I watched you on your jumper today with all your friends, opening your Hannah Montana and High School Musical presents, and enjoying a beautiful day at the park. I thought of where two years has taken you. On your 5th Birthday we celebrated at The Hilton Hotel in Ethiopia after you had only known us 4 days. Nana just commented to me the other day as we discussed that you were reading at a grade level ahead, “What would have been if she had stayed in Ethiopia?” I just told her I have to think of what is. I am so grateful for your education, friends, and life you have here, although I also grieve with you the loss of your life in Ethiopia.

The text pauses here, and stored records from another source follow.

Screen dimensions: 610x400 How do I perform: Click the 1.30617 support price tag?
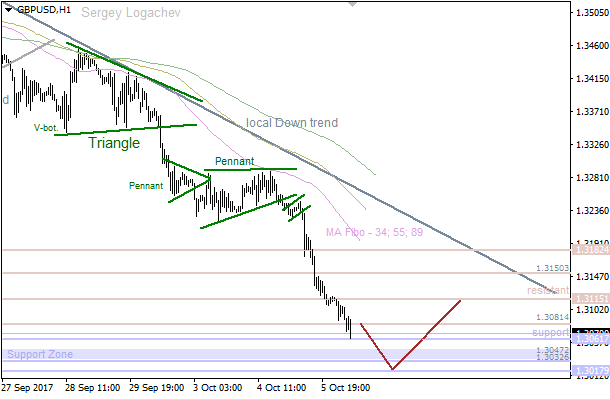click(588, 340)
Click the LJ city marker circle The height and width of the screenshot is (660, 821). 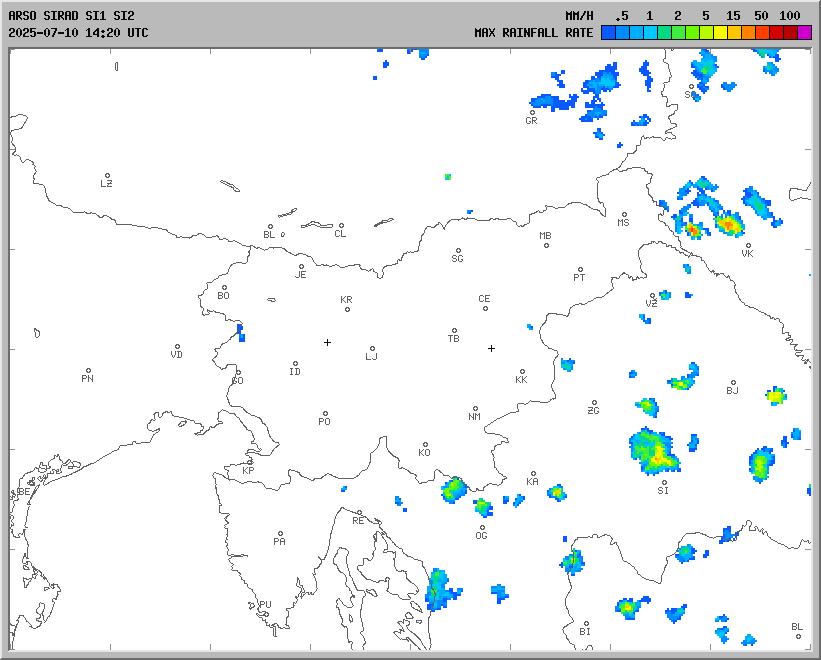click(x=373, y=349)
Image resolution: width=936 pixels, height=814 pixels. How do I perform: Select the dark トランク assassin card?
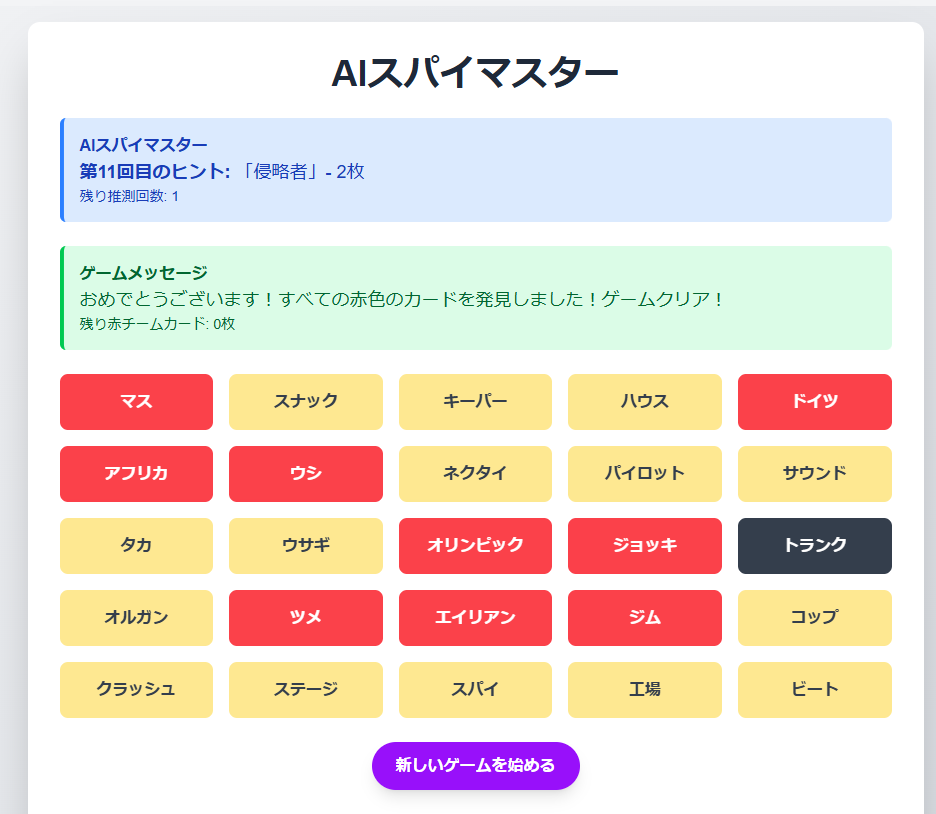tap(814, 546)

Two years ago this week you made the hardest journey one can make in their life. You said goodbye to your first mom, to Ethiopia, and traveled on a plane to America where you knew no one and no English two days after your 5th Birthday. You welcomed Dad and I as your new parents. You learned to trust and love us unconditionally. You helped Estifanos adjust and feel secure in his own transition to America. You offered love to Yordie when you were reunited with her after not being together for several months. You remind her of life in Ethiopia, and of your first family. You also look in anticipation at being a big sister yet again when little brother arrives home next year. Thank you for always being flexible as life changes. I can’t wait to watch you grow over the next year.